• Input records
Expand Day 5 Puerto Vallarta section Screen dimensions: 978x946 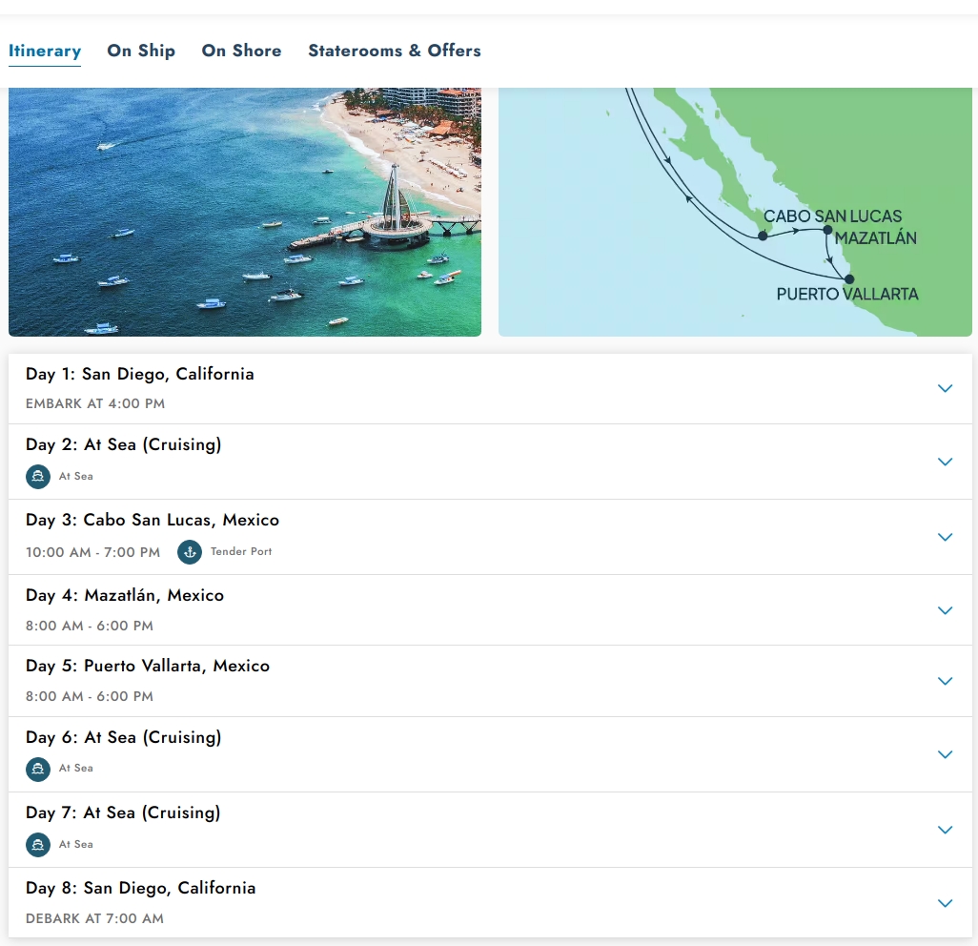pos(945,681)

==

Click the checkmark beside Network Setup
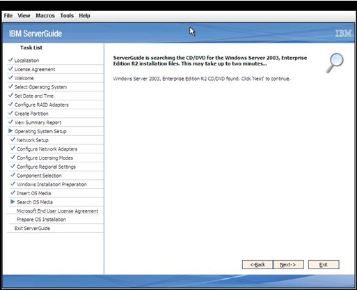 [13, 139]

* * *

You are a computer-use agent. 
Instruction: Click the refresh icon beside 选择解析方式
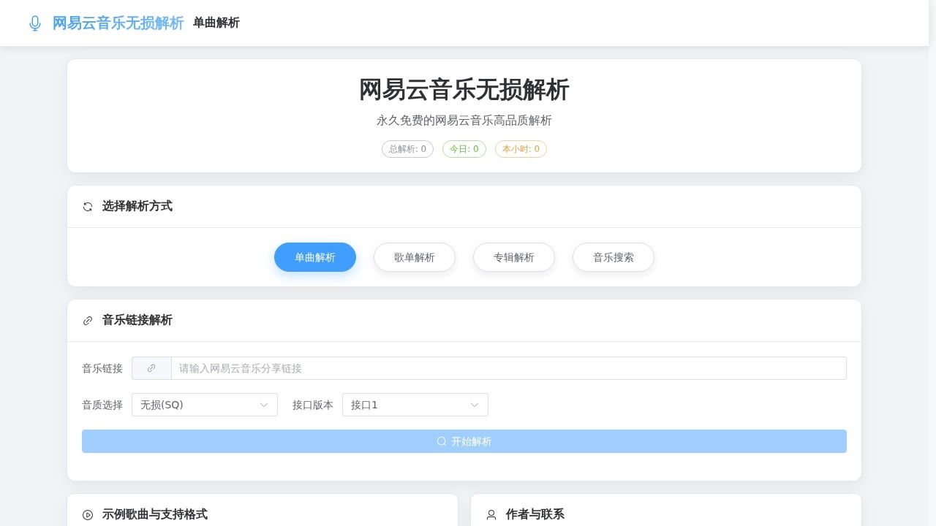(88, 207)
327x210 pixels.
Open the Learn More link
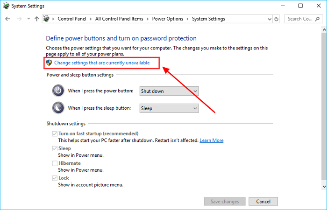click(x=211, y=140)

• What to work on
Can you give lines again starting at the one that contains "You are a computer-use agent." and ending after the one that contains "click(x=211, y=140)", leaving out the pictures?

• Result
You are a computer-use agent. 
Instruction: Click the refresh icon beside 选择解析方式
(88, 207)
327x210 pixels.
Open the Learn More link
click(x=211, y=140)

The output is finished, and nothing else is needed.